When I was young, and foolish, I left the United States for a year and lived in Israel before travelling for two months in Europe. Naturally, I was struck by how weird everything was. “Why did they do things that way? That’s not the way I learned to do things. This is wrong, my way is right!” These were a few of the thoughts that knocked about my mostly empty head. I had much to overcome and, through the patience of many, I was able to improve the way Israelis and Europeans did things. Wait, that’s not right, I was able to adjust my perspective and appreciate the differences in the various cultures and people that I interacted with.
Now that I’m older (still foolish) and living in China, I sometimes yearn for the simple differences between Europe and the USA. There are plenty of differences in Beijing from my hometown where the population has been on the brink of 19,000 since I was in elementary school – even with all the migratory hippies in the park in the summertime. Even excursions to San Francisco’s China Town failed to adequately prepare me for the vast cultural divide that exists between my home culture and the host culture.

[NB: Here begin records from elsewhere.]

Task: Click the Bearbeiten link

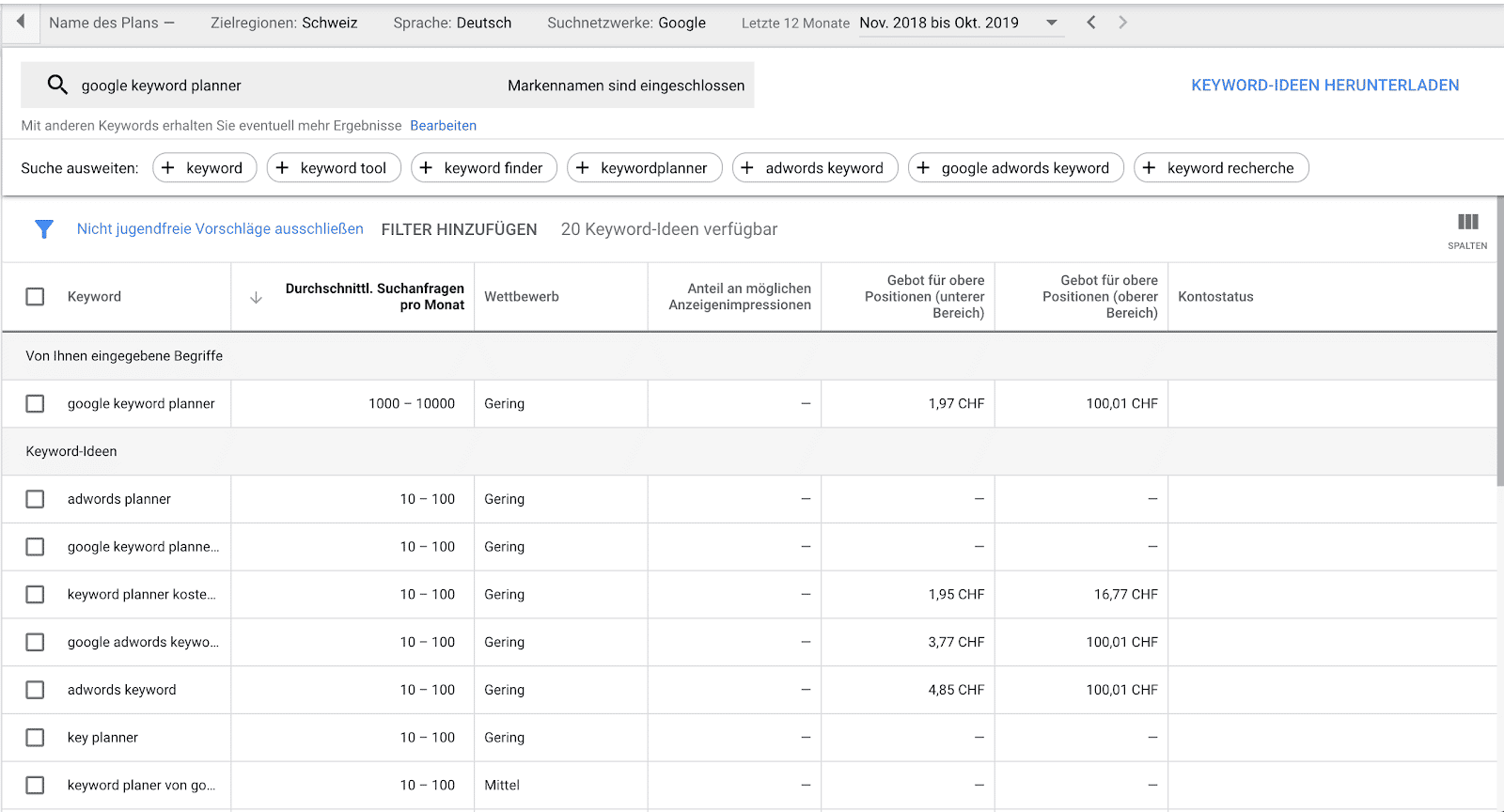Action: coord(443,126)
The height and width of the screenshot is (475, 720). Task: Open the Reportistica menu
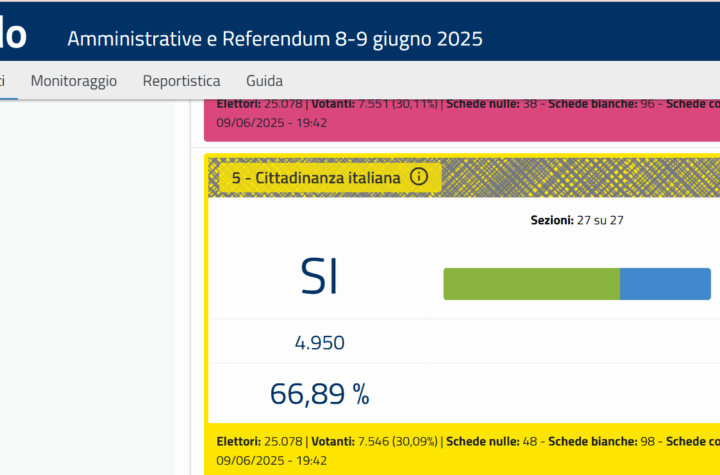pos(181,81)
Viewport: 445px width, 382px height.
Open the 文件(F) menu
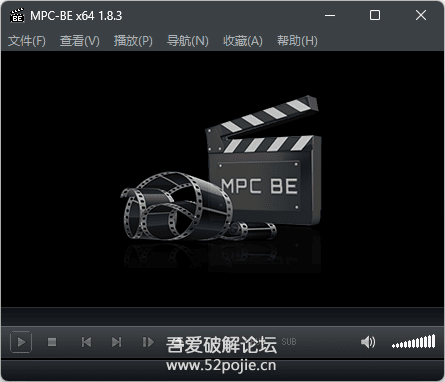coord(27,41)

The key has been perspective, mainly my own. Though I may leave a lasting impression on someone as to what constitutes an “American” (hopefully a positive one) I know that no single person I interact with represents a “typical” Chinese person or all-encompassing point of view. Equally important, no matter how long the line is at the grocery store and how many employees are hanging around not at registers, I had better bring a book or my iPod to keep myself occupied while waiting in line for 15 minutes to buy groceries. It may be frustrating at times, but that doesn’t make it wrong or strange, just different. It’s also a great time to leave an impression on the next person in line.